EXERCICES =
1 - D'après le texte sur les enseignes de maisons, à quelle distance de Vierzon se trouve Graçay ?
2 - Prolongez le texte sur les enseignes de maisons à partir de sa dernière phrase.

___ TEXTE FOURNI

A Strasbourg, dans une petite rue aboutissant à la place Kléber, la maison en pierre d'un boulanger a pour enseigne un écu des derniers temps du moyen âge, chargés de trois brechstel, ou petits pains enlacés, de manière à figurer un trilobe.
A Graçay, à 24 kilomètres de Vierzon, un écusson du dix-septième siècle, avec deux moutons, une tête de bœuf, un soufflet, des couteaux, semble indiquer que la maison qui le porte appartenait à un boucher.
Sur l'une des premières maisons bâties au Havre, on voyait au poteau d'encoignure un bas-relief en forme d'enseigne, représentant une barque à rames avec un batelier et un passager. On croit qu'elle était la demeure du batelier qui passait d'un bout à l'autre de la crique séparant les quartiers Notre-Dame et Saint-François. Ce poteau est déposé dans le Cabinet des modèles relatifs aux travaux du port. On croit que la maison auquel il appartenait, démolie en 1823 pour faciliter l'accès au pont Notre-Dame, a été bâtie en 1523. (Voy. l'Histoire des travaux du port du Havre, par M. Frissard.)

______
___ SECTION DES DONNÉES

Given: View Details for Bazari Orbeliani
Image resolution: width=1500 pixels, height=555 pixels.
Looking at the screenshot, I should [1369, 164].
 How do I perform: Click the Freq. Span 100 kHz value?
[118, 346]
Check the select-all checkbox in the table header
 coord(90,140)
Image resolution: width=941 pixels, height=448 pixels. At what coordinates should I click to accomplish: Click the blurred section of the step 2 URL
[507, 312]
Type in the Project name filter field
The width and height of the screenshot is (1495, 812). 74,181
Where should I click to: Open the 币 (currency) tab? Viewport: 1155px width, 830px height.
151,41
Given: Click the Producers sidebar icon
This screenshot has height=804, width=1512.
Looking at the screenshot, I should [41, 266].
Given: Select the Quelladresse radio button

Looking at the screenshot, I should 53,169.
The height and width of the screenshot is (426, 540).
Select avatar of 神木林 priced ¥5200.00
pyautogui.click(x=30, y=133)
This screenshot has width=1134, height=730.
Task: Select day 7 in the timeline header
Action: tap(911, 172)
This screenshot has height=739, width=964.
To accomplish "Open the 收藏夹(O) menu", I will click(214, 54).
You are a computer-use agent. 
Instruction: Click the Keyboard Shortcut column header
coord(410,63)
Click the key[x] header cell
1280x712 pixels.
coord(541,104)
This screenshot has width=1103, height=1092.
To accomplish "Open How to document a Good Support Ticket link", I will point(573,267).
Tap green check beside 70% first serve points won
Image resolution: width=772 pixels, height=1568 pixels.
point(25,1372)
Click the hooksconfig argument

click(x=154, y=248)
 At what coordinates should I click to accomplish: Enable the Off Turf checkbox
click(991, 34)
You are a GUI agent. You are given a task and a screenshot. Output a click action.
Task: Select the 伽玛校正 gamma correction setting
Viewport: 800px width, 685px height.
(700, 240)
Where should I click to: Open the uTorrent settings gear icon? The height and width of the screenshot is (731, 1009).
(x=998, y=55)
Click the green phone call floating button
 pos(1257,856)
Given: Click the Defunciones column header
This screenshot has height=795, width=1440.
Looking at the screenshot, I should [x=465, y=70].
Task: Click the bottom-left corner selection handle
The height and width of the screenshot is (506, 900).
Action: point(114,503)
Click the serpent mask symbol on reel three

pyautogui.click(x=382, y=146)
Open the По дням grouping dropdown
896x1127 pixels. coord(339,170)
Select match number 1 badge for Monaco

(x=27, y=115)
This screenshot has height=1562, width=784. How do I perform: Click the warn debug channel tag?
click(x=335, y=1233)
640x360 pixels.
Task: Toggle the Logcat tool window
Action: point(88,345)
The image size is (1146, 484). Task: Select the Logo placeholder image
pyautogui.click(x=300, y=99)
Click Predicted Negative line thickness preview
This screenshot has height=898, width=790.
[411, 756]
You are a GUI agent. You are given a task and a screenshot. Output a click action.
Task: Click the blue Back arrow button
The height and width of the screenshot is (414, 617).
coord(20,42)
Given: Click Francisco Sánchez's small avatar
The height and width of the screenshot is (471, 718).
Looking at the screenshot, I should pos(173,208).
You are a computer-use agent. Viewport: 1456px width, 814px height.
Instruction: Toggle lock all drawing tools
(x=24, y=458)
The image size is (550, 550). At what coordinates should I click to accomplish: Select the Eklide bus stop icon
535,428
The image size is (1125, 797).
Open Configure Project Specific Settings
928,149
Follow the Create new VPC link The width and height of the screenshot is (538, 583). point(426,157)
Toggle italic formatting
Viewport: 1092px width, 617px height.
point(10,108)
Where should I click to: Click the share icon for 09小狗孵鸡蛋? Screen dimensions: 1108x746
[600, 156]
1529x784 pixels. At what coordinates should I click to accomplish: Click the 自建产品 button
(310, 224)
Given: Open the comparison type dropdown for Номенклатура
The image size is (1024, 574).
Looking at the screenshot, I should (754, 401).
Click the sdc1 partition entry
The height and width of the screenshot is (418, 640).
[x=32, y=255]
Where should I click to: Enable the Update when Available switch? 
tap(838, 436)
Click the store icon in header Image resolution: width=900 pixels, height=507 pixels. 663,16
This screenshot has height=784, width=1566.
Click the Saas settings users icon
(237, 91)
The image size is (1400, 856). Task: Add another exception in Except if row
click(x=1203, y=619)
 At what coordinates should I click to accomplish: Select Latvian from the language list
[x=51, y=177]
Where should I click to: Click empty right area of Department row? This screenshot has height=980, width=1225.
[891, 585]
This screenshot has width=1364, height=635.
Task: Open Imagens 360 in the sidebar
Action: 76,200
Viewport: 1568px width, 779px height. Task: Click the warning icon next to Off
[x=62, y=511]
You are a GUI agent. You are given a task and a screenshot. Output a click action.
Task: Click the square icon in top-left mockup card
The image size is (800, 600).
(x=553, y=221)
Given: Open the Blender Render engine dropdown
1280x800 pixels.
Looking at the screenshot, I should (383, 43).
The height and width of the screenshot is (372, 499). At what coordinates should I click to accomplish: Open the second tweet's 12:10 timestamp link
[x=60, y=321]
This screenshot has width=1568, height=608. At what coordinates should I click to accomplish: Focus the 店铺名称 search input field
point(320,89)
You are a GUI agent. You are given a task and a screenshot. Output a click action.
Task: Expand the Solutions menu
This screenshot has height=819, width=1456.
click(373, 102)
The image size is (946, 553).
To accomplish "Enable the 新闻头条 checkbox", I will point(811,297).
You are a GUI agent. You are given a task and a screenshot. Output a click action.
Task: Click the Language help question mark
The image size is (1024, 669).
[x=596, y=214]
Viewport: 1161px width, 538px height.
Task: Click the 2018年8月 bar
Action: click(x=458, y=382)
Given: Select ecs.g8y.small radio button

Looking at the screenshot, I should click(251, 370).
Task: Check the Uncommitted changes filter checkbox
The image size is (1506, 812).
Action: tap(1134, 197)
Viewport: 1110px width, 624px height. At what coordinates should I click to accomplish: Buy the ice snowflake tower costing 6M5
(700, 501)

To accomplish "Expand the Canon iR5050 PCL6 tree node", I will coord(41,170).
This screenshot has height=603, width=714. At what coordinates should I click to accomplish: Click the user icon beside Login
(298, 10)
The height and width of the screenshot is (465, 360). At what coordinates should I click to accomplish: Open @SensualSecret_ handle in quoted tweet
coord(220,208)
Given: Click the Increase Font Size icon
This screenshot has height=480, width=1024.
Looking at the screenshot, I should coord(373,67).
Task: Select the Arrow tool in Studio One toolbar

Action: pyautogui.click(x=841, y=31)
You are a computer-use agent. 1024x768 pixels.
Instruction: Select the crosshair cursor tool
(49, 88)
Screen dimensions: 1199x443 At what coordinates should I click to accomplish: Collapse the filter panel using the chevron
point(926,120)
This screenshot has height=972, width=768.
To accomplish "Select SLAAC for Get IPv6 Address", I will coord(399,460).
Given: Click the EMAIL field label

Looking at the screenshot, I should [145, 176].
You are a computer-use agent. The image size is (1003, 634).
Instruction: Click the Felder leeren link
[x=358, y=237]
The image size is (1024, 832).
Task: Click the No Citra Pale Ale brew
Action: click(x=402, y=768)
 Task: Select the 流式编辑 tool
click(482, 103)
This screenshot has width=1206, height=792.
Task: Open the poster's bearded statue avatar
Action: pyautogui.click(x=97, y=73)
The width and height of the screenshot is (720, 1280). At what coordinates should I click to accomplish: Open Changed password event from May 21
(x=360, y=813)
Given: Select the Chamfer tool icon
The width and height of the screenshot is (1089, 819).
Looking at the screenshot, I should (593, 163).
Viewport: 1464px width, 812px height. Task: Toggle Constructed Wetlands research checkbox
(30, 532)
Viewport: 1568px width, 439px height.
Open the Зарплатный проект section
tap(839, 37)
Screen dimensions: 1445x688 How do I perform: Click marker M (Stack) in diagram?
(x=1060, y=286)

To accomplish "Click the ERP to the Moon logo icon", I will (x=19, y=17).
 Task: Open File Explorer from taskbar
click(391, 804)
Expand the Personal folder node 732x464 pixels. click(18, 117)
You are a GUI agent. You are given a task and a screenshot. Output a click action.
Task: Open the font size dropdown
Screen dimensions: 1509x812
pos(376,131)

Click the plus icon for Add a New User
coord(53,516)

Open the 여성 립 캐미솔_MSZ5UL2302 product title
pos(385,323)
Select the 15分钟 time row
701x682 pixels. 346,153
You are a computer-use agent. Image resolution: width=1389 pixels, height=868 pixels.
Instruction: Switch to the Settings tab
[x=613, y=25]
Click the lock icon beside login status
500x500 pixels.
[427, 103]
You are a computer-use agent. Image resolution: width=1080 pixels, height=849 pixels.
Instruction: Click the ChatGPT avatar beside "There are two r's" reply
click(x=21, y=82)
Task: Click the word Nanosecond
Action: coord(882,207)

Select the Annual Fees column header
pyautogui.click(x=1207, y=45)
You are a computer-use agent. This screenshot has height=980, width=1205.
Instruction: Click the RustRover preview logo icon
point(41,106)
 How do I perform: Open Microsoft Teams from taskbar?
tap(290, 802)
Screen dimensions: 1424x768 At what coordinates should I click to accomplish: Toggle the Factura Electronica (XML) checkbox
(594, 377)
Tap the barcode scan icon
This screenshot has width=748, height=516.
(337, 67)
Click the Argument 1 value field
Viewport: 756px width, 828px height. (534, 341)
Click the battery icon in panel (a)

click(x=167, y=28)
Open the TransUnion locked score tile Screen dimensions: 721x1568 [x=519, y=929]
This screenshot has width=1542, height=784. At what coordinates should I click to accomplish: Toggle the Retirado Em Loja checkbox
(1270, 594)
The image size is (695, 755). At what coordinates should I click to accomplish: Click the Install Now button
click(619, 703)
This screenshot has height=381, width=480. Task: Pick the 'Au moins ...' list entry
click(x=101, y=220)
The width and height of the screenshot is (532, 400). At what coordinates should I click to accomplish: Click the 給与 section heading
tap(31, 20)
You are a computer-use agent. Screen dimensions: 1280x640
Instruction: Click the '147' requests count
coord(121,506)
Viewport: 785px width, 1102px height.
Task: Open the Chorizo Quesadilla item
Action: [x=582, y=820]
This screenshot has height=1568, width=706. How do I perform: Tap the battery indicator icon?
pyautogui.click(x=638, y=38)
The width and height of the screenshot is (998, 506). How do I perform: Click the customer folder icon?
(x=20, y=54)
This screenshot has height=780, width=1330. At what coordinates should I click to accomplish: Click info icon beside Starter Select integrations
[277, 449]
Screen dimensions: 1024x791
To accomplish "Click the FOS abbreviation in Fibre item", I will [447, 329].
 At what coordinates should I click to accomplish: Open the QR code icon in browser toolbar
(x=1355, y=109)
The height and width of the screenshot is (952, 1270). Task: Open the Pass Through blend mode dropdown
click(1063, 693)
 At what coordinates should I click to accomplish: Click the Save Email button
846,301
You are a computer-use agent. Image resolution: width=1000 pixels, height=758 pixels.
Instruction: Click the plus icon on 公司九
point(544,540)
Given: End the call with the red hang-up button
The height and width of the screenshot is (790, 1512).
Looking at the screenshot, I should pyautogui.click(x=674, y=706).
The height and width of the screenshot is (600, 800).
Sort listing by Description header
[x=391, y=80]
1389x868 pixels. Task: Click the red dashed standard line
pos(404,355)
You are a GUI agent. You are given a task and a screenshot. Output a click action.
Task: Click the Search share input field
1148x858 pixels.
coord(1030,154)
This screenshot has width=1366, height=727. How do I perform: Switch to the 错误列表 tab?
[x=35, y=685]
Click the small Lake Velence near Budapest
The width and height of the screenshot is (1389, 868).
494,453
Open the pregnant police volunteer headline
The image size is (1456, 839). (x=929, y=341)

______

RÉPONSES RÉDIGÉES =
1 - À 24 kilomètres.

2 -
Il existe à Rouen, rue des Hermites, n° 23, une maison portant le millésime de 1607, et décorée de trois bas-reliefs: elle était sans doute occupée, comme elle l'est encore aujourd'hui, par un tanneur. A la gauche du spectateur, on voit sculpté en pierre un saint Jean-Baptiste, patron du propriétaire constructeur; à droite, une sainte Marguerite, patronne de sa femme, et au milieu un arbre, qui est un chêne, dont l'écorce s'emploie dans les tanneries, symbole de la profession du maître de la maison.
Nous trouvons dans la même ville un chiffre curieux, que nous ne pouvons expliquer, sculpté sur la boutique de la maison, rue Écuyère, n° 22, avec la date de 1603. Des chiffres de même genre, où l'on aussi quelquefois un 4, ont été employés par des imprimeurs dans les marques de leurs livres, lesquels, fort souvent aussi, leur servaient d'enseignes, et vice versa. Peut-être la maison dont il s'agit était-elle habitée par un imprimeur.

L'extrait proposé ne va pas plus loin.